Extrait:
Ennui

«L'ennui! Mot terrible et justement redouté! Que de remèdes l'homme n'a-t-il pas inventés contre ce mal, remèdes, hélas!, souvent plus ennuyeux encore que l'ennui même. Leur nom général est « plaisirs », qu'il ne faut pas confondre avec « plaisir ».

Le plaisir est un fait, quoique rare; les plaisirs, quoique abondants et communs, sont une recherche, et presque toujours vaine. Quand on réussit à opposer au géant Ennui l'armée des nains Plaisirs, le géant étouffe les nains en quelques gestes et reprend sa pose lassée. L'ennui, à vrai dire, est invincible. On naît ennuyé comme on naît jovial. Cependant, à côté de cet ennui fondamental, dont certains humains sont victimes et que l'ancienne médecine appelait hypocondrie, il y a diverses variétés d'ennuis qui tiennent aux circonstances de la vie et par conséquent peuvent n'avoir qu'une existence passagère. Ils ont une cause occasionnelle, prêts à disparaître avec la cause elle-même.

Liste des tâches:
a) Répondez à ces questions sur l'extrait consacré à l'ennui :
(i) Quel nom général l'extrait donne-t-il aux remèdes inventés contre l'ennui ?
(ii) Comment l'ancienne médecine appelait-elle l'ennui fondamental ?
(iii) Qui, selon l'extrait, étouffe l'armée des nains Plaisirs ?
b) Recopiez le passage de l'extrait sur l'ennui commençant par « Le plaisir est » et s'achevant sur « la cause elle-même. », en substituant « colosse » à « géant ».
Les items fournis n'interviennent pas dans ce travail.

Items fournis:
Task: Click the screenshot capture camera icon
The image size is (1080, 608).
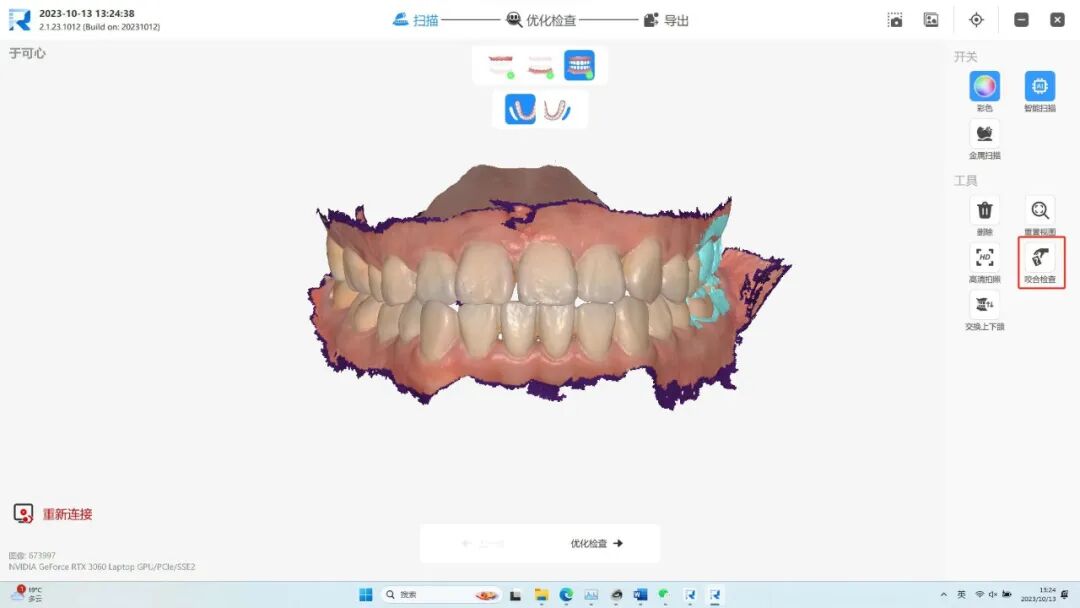Action: click(896, 20)
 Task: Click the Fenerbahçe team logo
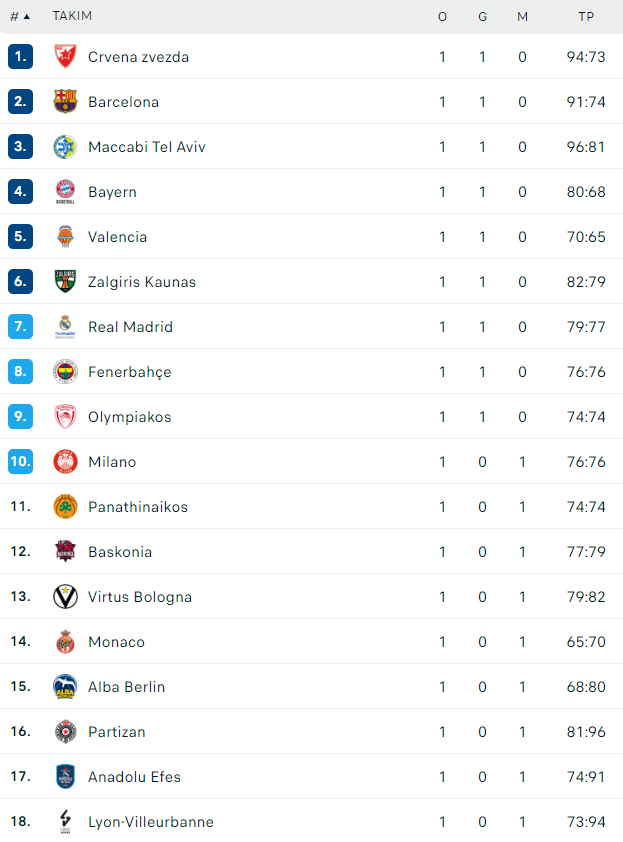[65, 372]
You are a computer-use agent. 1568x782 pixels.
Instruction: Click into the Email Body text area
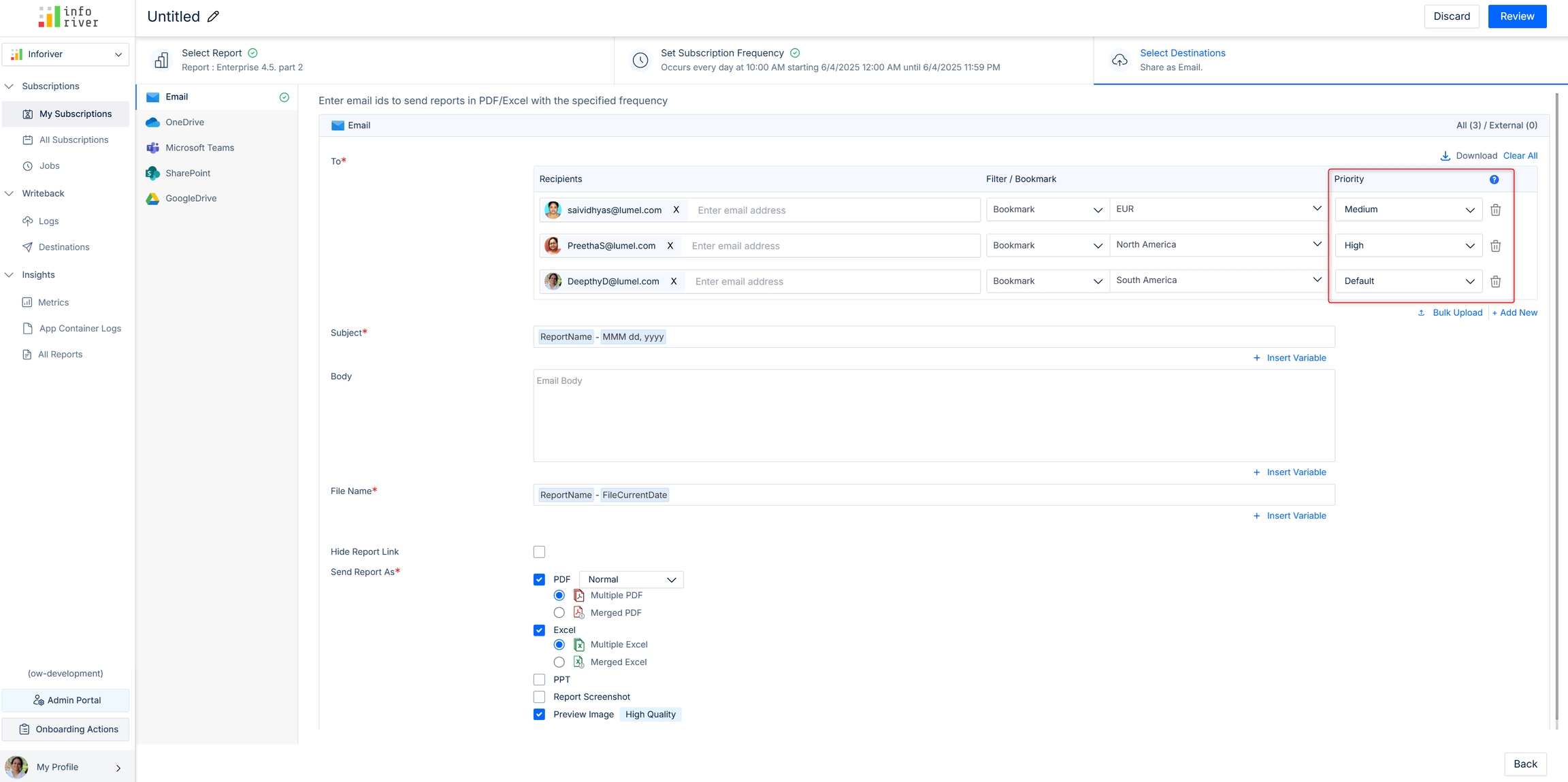pyautogui.click(x=933, y=416)
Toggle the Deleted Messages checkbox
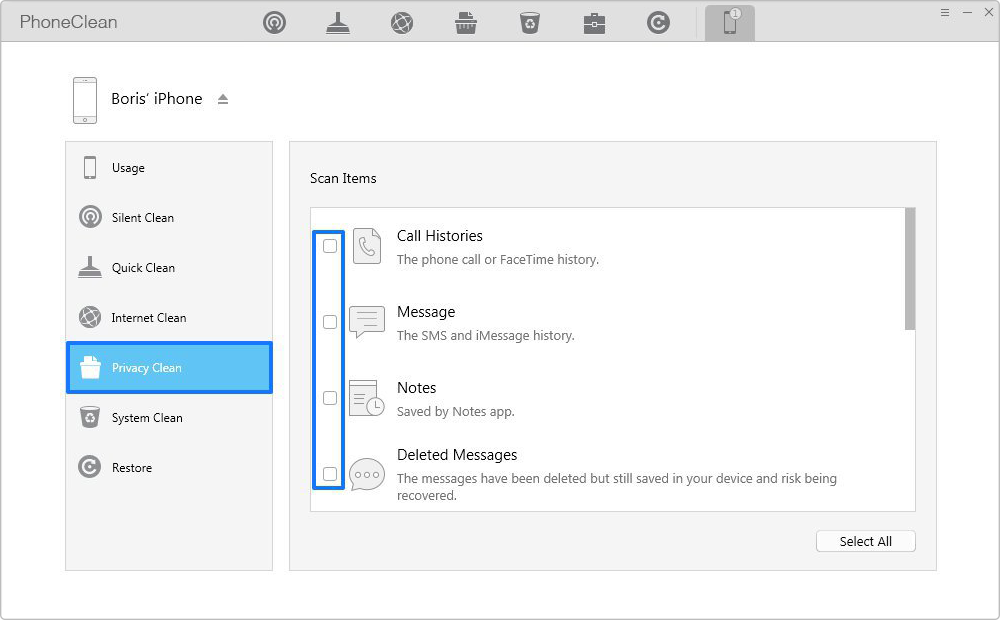Image resolution: width=1000 pixels, height=620 pixels. [x=330, y=474]
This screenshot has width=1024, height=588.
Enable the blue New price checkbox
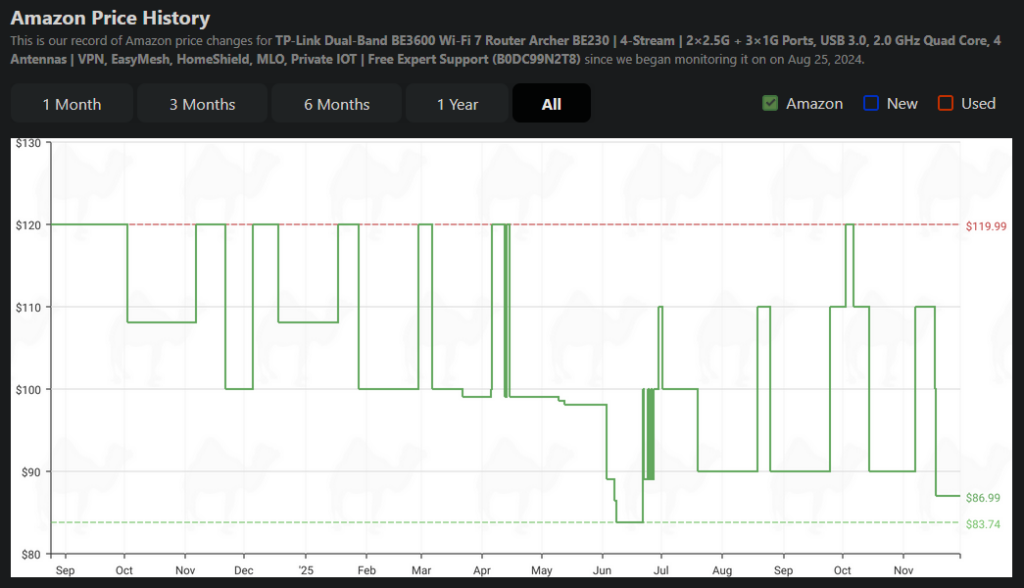[x=871, y=103]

Réponses par tâche:
a)
(i) « Plaisirs »
(ii) Hypocondrie
(iii) Le géant Ennui

b)
Le plaisir est un fait, quoique rare; les plaisirs, quoique abondants et communs, sont une recherche, et presque toujours vaine. Quand on réussit à opposer au colosse Ennui l'armée des nains Plaisirs, le colosse étouffe les nains en quelques gestes et reprend sa pose lassée. L'ennui, à vrai dire, est invincible. On naît ennuyé comme on naît jovial. Cependant, à côté de cet ennui fondamental, dont certains humains sont victimes et que l'ancienne médecine appelait hypocondrie, il y a diverses variétés d'ennuis qui tiennent aux circonstances de la vie et par conséquent peuvent n'avoir qu'une existence passagère. Ils ont une cause occasionnelle, prêts à disparaître avec la cause elle-même.